Extinct genus of reptiles

Pepesuchus is an extinct genus of carnivorous metasuchian from the Late Cretaceous period. It is a peirosaurid which lived during the Campanian and Maastrichtian stages of the Late Cretaceous in what is now state of São Paulo, Brazil. It was a semiaquatic crocodylomorph.

==Etymology==
Pepesuchus was named by Diogenes A. Campos, Gustavo R. Oliveira, Rodrigo G. Figueiredo, Douglas Riff, Sergio A.K. Azevedo, Luciana B. Carvalho and Alexander W.A. Kellner in 2011 and the type species is Pepesuchus deiseae. The generic name honours Professor José Martin Suárez (known by his colleagues as "Pepe"), and "suchus", from Greek meaning crocodile. The specific name honours the paleontologist Deise Dias Rêgo Henriques.

==Description==
Pepesuchus is known from the holotype MN 7005-V, which consists of nearly complete skeleton and skull, and from the paratype MCT 1788-R, a nearly complete skull and lower jaw likely from the same locality of the holotype. The specimens were recovered from the Presidente Prudente Formation of the Bauru Group of the northern Paraná Basin, between the cities of Pirapozinho and Presidente Prudente. In 2019, new fossil material from the Adamantina Formation was described.

The skull of Pepesuchus is roughly triangular when viewed from above and is covered in small pits. The jaws are lined with many small pointed teeth. Like other sebecians, Pepesuchus has ziphodont teeth that are laterally compressed and serrated. A total of 17 teeth are present in each maxilla, the most of any sebecian after Stolokrosuchus.

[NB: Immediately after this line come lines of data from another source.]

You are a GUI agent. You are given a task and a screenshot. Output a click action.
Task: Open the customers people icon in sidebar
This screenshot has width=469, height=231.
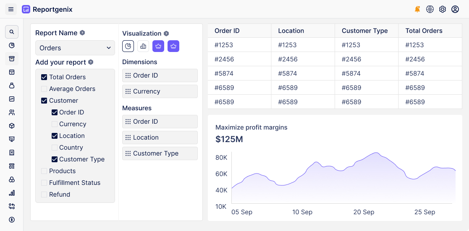(x=12, y=112)
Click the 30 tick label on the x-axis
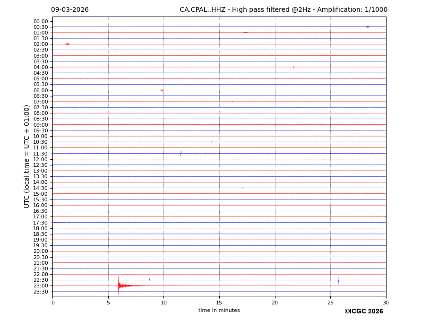Screen dimensions: 438x329 click(x=386, y=303)

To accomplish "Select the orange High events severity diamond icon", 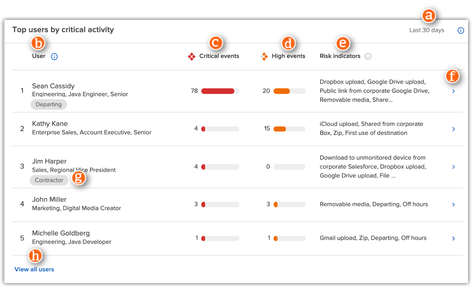I will [x=264, y=56].
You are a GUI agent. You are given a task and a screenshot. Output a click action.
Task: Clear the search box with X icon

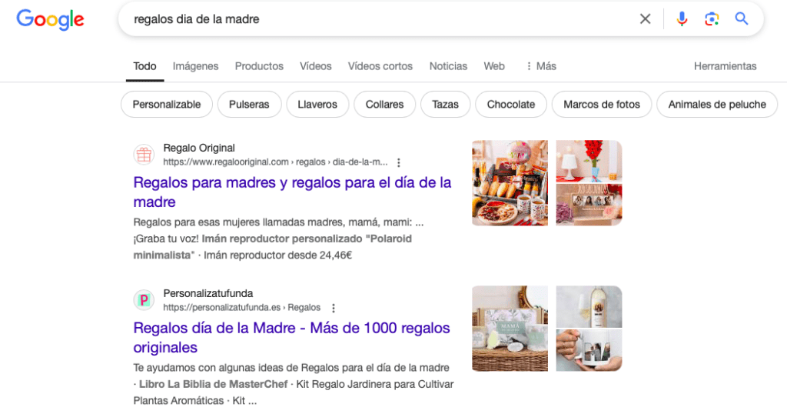pos(645,19)
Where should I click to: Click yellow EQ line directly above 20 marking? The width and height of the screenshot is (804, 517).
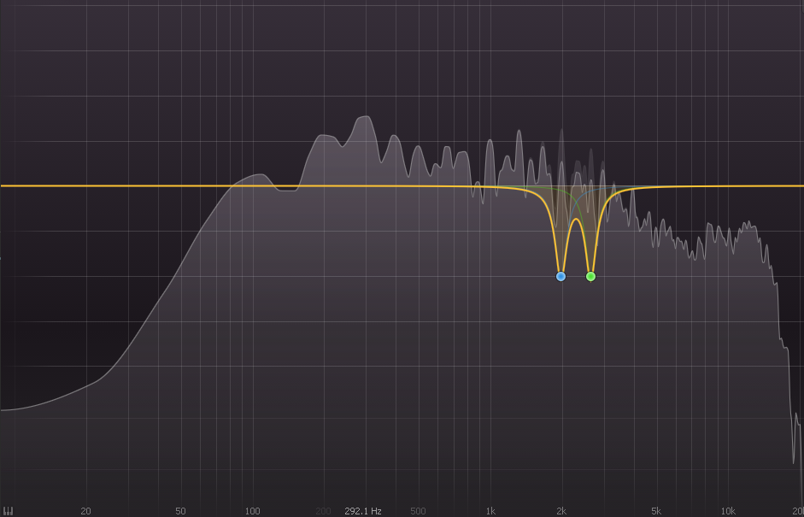[85, 185]
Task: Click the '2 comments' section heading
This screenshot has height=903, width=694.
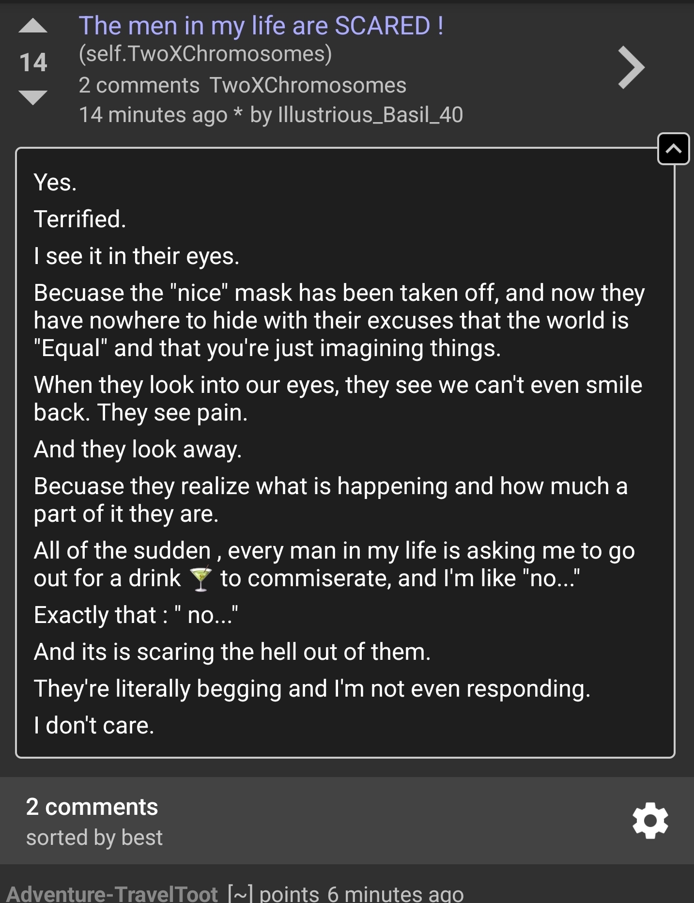Action: coord(92,807)
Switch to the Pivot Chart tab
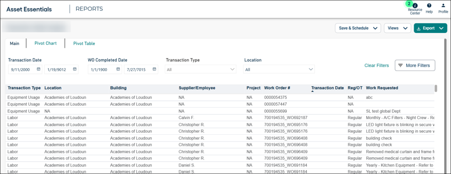Screen dimensions: 451x174 [x=46, y=44]
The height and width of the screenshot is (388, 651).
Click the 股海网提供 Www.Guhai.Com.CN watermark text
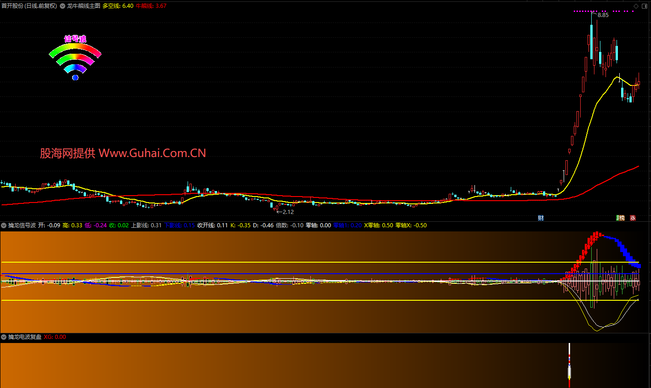123,153
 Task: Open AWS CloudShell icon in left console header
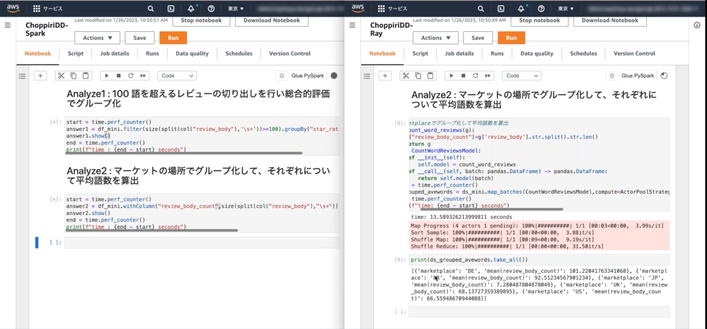[171, 8]
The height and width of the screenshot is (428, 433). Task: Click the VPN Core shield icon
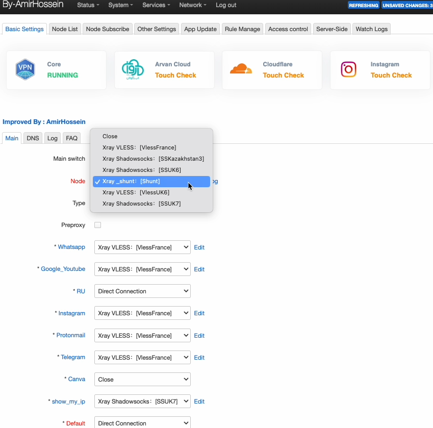pos(25,70)
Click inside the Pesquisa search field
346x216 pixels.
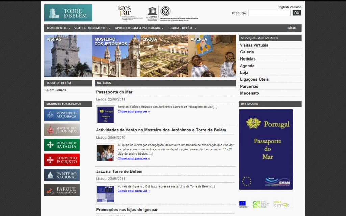coord(269,13)
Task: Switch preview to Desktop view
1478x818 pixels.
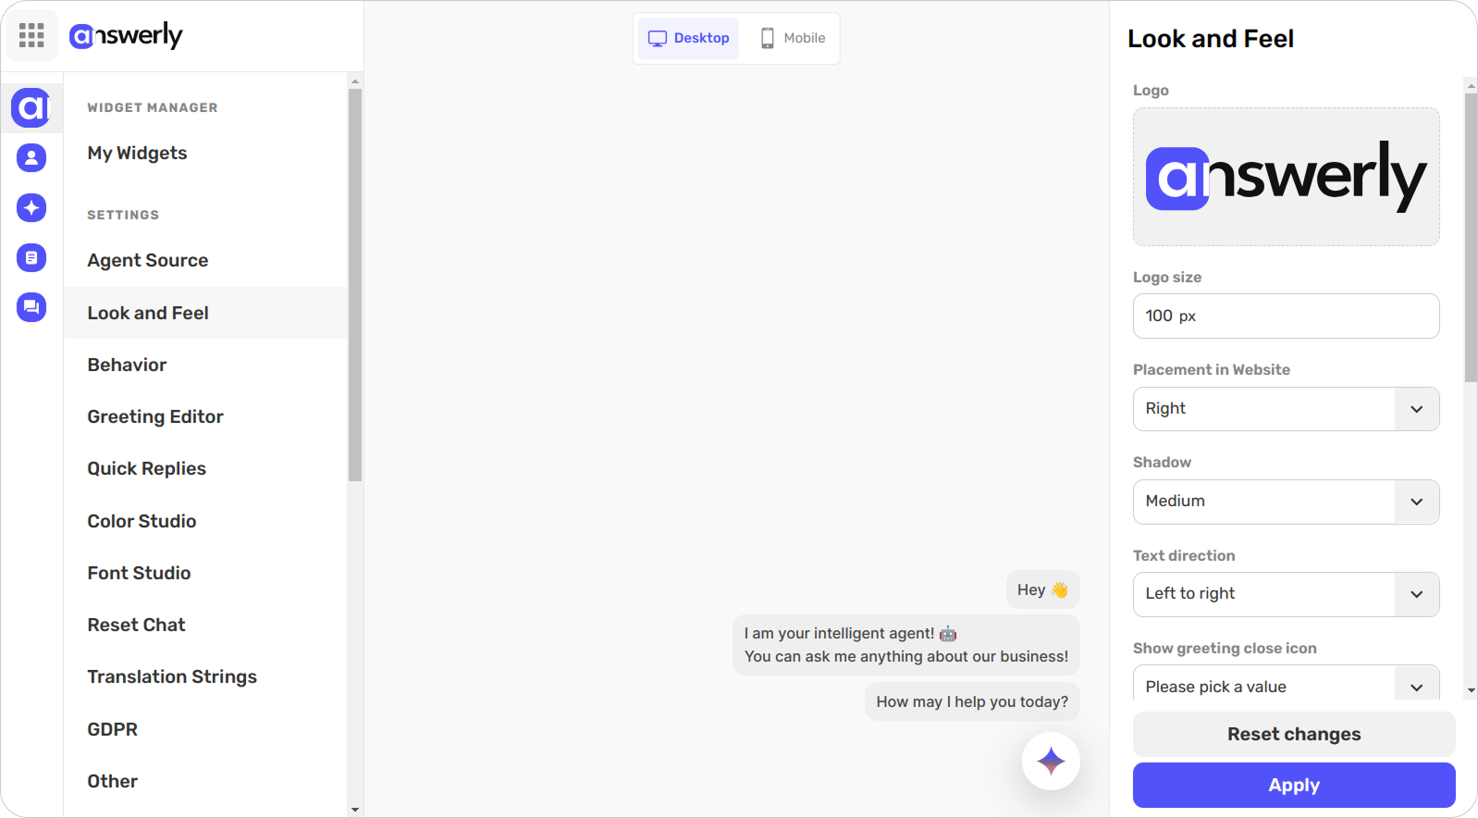Action: (x=688, y=38)
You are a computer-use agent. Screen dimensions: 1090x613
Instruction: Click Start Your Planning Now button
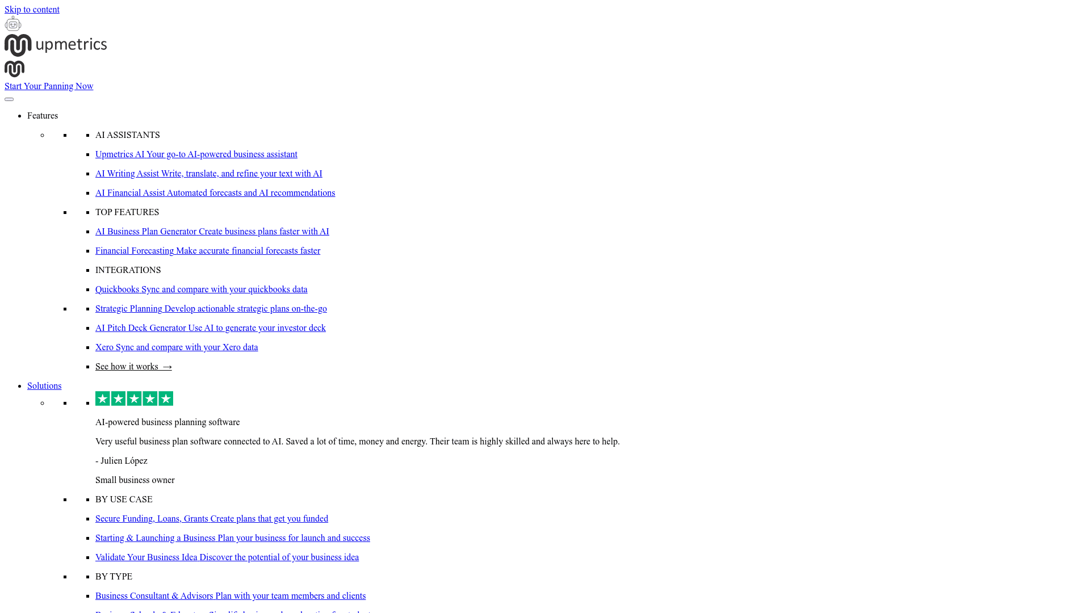click(49, 86)
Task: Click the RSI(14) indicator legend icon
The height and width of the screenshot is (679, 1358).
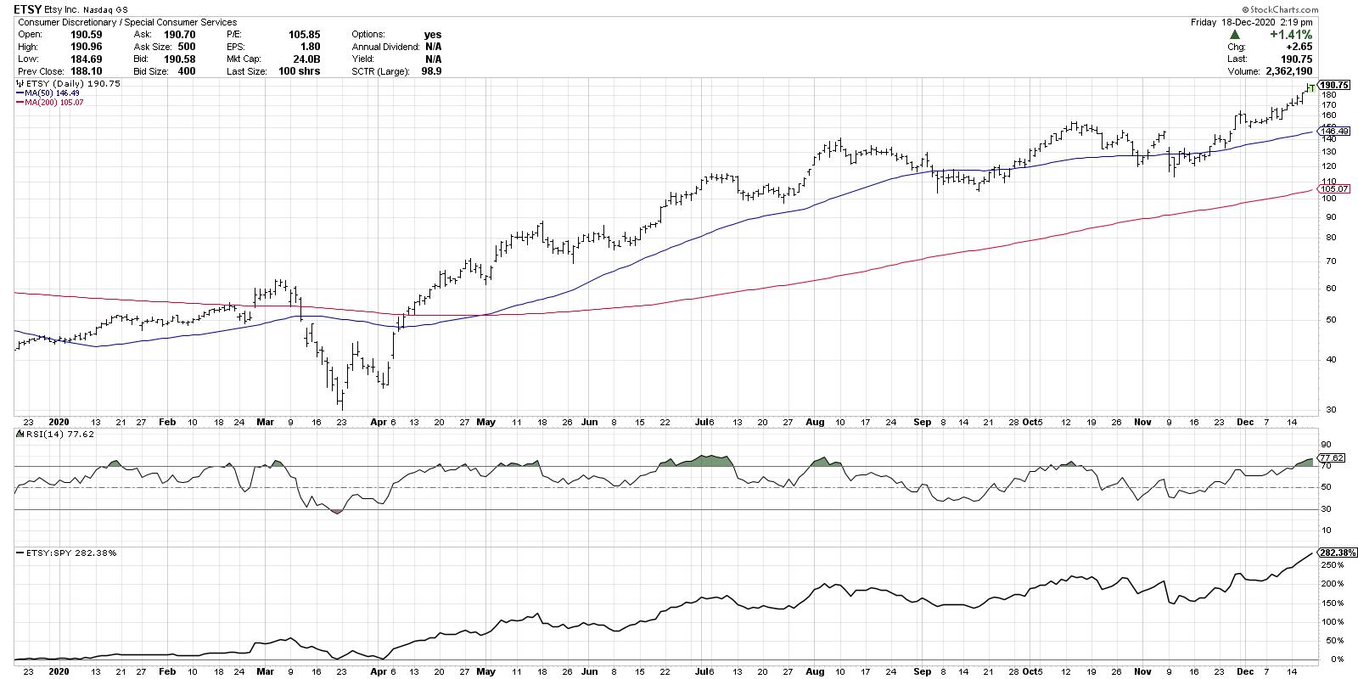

There are also numerous dentary teeth in the lower jaw, with the foremost ones directed in a slight forward position. The snout of Pepesuchus is somewhat wider than those of other peirosaurids and has a slight upward curve.

==Classification==
Pepesuchus is united with the peirosaurids Peirosaurus, Lomasuchus, and Uberabasuchus on the basis of several shared characteristics. Among these features are five premaxillary teeth with the first two positioned close together and the oval-shaped cross-section of the jugal bone that makes up the lower temporal bar underneath the eye sockets. Pepesuchus also has a ridge on the maxillary shelf of the palate, a feature it shares with all members of the larger clade Sebecia (which includes peirosaurids and the related family Sebecidae).